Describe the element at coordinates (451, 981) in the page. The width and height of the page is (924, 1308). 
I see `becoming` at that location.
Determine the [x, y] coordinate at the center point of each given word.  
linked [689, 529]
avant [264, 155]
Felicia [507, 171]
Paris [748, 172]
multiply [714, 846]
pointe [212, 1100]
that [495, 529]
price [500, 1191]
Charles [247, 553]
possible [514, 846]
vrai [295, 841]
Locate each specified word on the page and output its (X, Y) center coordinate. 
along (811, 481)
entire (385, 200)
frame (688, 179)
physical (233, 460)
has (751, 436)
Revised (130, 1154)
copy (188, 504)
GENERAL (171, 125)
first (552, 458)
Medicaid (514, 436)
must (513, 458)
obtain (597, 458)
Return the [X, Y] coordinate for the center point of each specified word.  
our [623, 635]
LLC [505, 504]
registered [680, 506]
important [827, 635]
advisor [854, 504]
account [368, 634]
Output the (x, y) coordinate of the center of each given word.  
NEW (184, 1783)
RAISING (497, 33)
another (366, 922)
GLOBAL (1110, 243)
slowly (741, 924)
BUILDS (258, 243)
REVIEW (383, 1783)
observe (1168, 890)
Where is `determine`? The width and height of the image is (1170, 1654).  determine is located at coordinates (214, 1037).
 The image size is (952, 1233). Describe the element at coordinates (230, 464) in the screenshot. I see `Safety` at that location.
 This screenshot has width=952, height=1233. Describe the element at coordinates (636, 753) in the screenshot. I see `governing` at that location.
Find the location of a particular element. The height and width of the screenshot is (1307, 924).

▸ **WRITTEN REQUEST**:
Rewrite the material from the line with "Return the [X, Y]" through the line with "observe (1168, 890)", putting "term" wherever "word" stands and changing nothing else.

▸ **RESPONSE**:
Return the [X, Y] coordinate for the center point of each specified term.  
our [623, 635]
LLC [505, 504]
registered [680, 506]
important [827, 635]
advisor [854, 504]
account [368, 634]
Output the (x, y) coordinate of the center of each given term.  
NEW (184, 1783)
RAISING (497, 33)
another (366, 922)
GLOBAL (1110, 243)
slowly (741, 924)
BUILDS (258, 243)
REVIEW (383, 1783)
observe (1168, 890)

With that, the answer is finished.